TEXT ->
*** Begin section ***

Veteran actor George Henare has been seen on stage, film, and television, and heard on radio and talking book. In 1988, he was awarded an OBE for services to theatre; two decades later he was made an Arts Foundation laureate and received Te Waka Toi, Te Tohu Toi Ke, Award for his outstanding contribution to Māori theatre.
"Because my career is all about human behaviour and interaction, it is for me an endless journey of discovery, fascination and enlightenment, a journey I hope to continue on until that ‘other' big spotlight shows the way to another dimension."
George Henare grew up as the third youngest in a family of ten children. Until the age of twelve he lived on a farm on the East Coast of the North Island.
Henare became involved in theatre after stints as a postman and trainee teacher. He abandoned his teaching career after a successful audition with the New Zealand Opera Company, kickstarting a prolific career on stage.
In 1976 Henare won a key role in the television play The Park Terrace Murder, based on a Christchurch murder case from the 1870s. Henare played Cedeno, a part Spanish butler who was accused of killing a cook in the house of wealthy Canterbury landowner William Robinson.
Henare followed it with another provocative piece centered around history and race. The high-rating historical drama The Governor remains one of the most ambitious television programmes yet made on New Zealand soil. Henare appeared in the first episode in the plum role of Māori chief Hone Heke.

*** End section ***

PROBLEM TO SOLVE -> Pick up the George Henare profile after its last sentence and continue it.

RECORD EXCERPTS ->
*** Begin section ***

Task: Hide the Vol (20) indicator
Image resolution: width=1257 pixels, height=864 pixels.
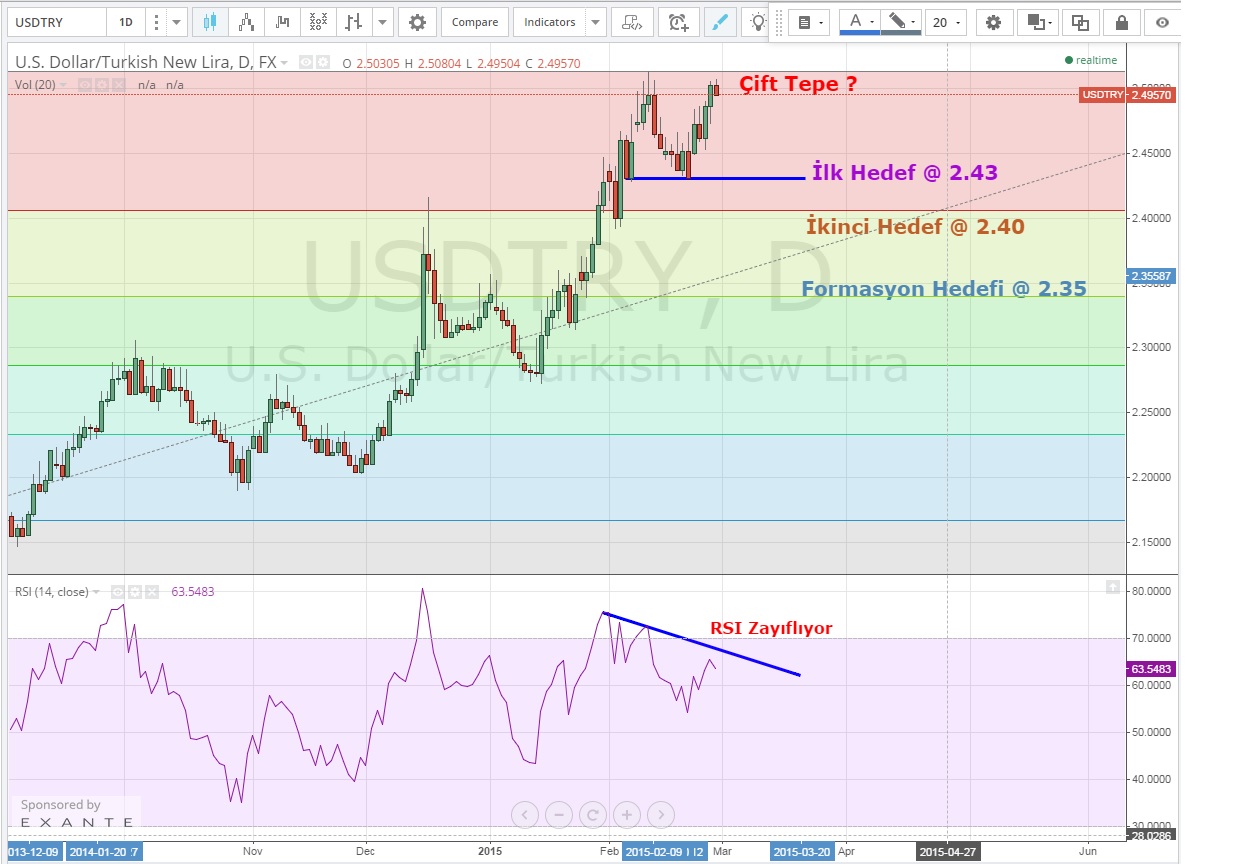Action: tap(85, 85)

*** End section ***
*** Begin section ***

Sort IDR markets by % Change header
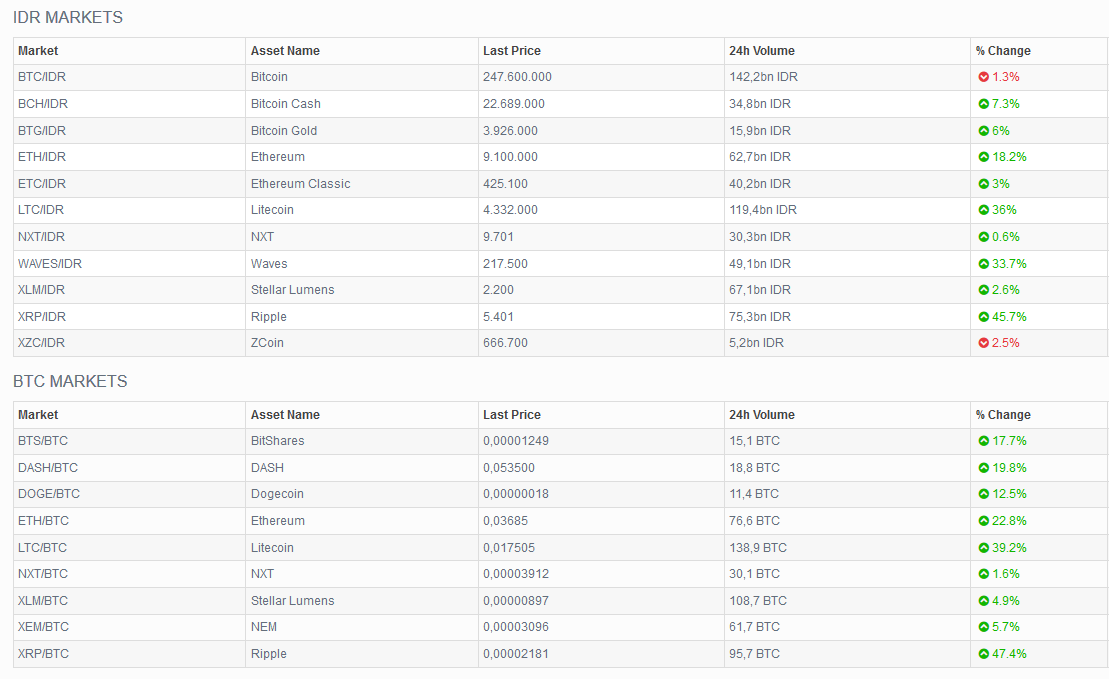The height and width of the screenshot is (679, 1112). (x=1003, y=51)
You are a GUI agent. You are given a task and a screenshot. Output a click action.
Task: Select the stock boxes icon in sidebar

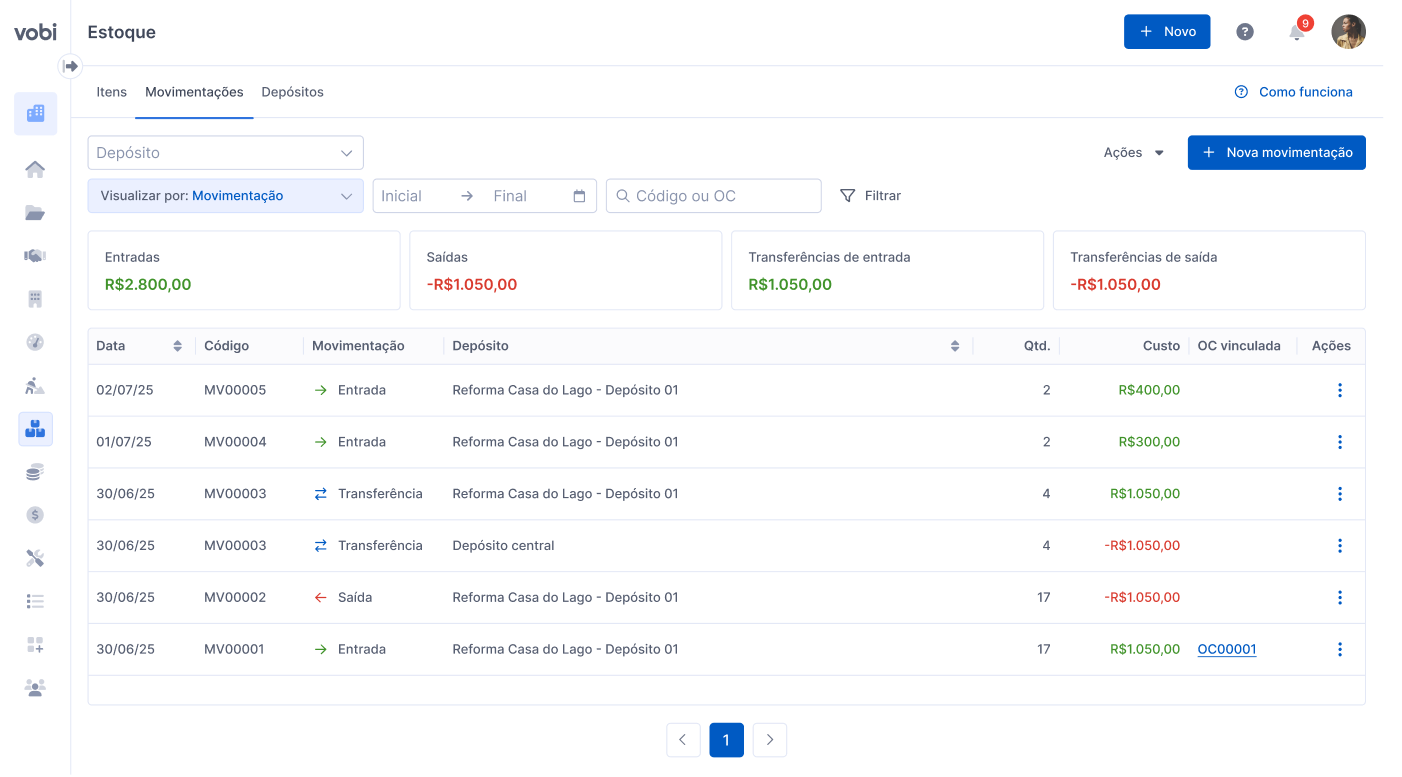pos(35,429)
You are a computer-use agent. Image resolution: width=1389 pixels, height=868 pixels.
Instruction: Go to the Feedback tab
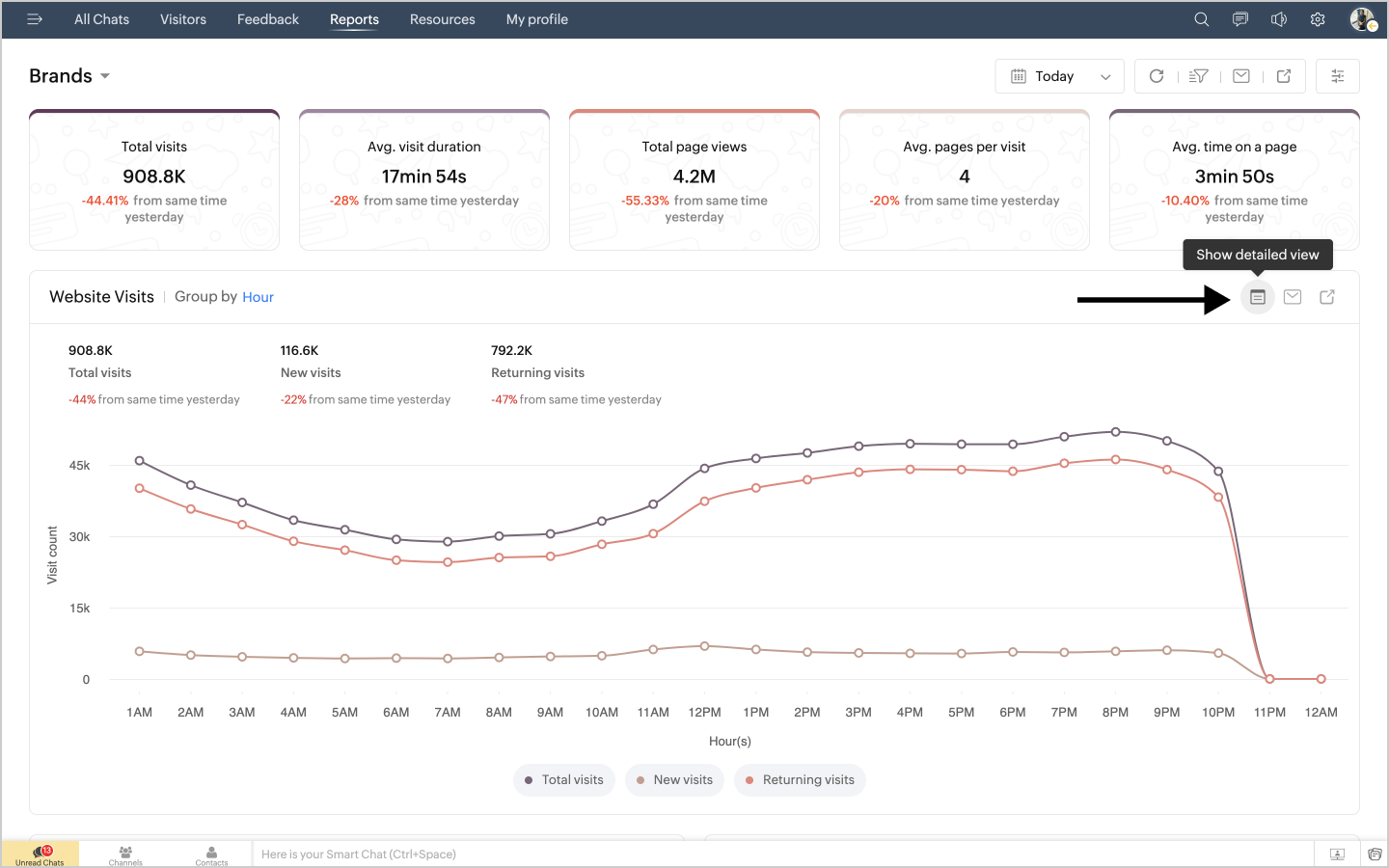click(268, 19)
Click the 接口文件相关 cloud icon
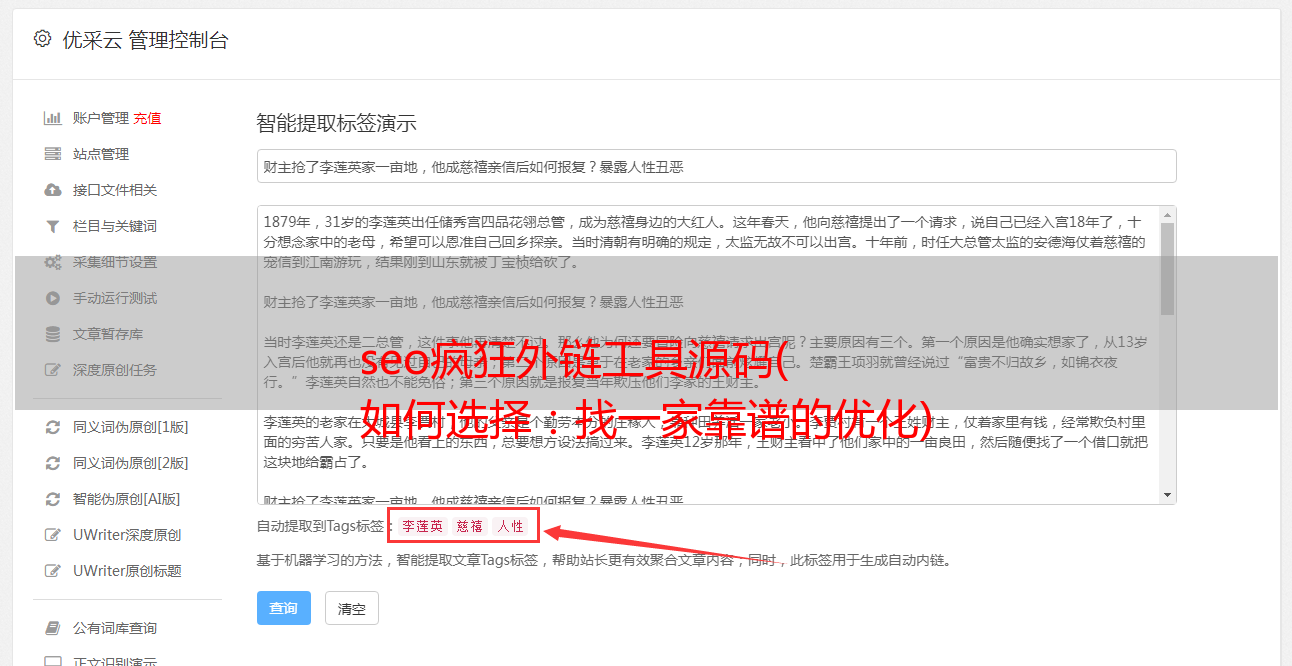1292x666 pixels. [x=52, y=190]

*** End section ***

EXERCISE RESULT ->
The eighties was a lean decade for Henare on screen, with one notable exception. Hospital comedy Porters failed to fly, despite a talent-heavy creative team and an imported director, drafted in to show how television comedy is done. There were a couple of minor villain roles, including Queen City Rocker. The exception was Henare's role in The Silent One (1984), an adaptation of Joy Cowley's myth-like novel about an outcast Rarotongan village boy and a mythical white turtle. Henare won praise as the scheming, narrow-minded tohunga, Paui Te Po.
A decade later, Henare found himself spending four and a half months on Easter Island, playing another power-monger - this time on Kevin Costner-produced epic Rapa Nui. Henare has admitted he loves playing villians, partly for the satisfaction audiences get from seeing their come-uppance.
1994 also saw Henare appearing in a small but important role in the classic Once Were Warriors: as Bennett, the imposing social welfare officer who compels young Boogie to take pride in his culture. Apart from Warriors, Rapa Nui and a brief role in the short film Mananui, the nineties saw Henare appearing most often on television, including guest roles in episodes of Shortland Street, City Life, and the Xena/Hercules double act.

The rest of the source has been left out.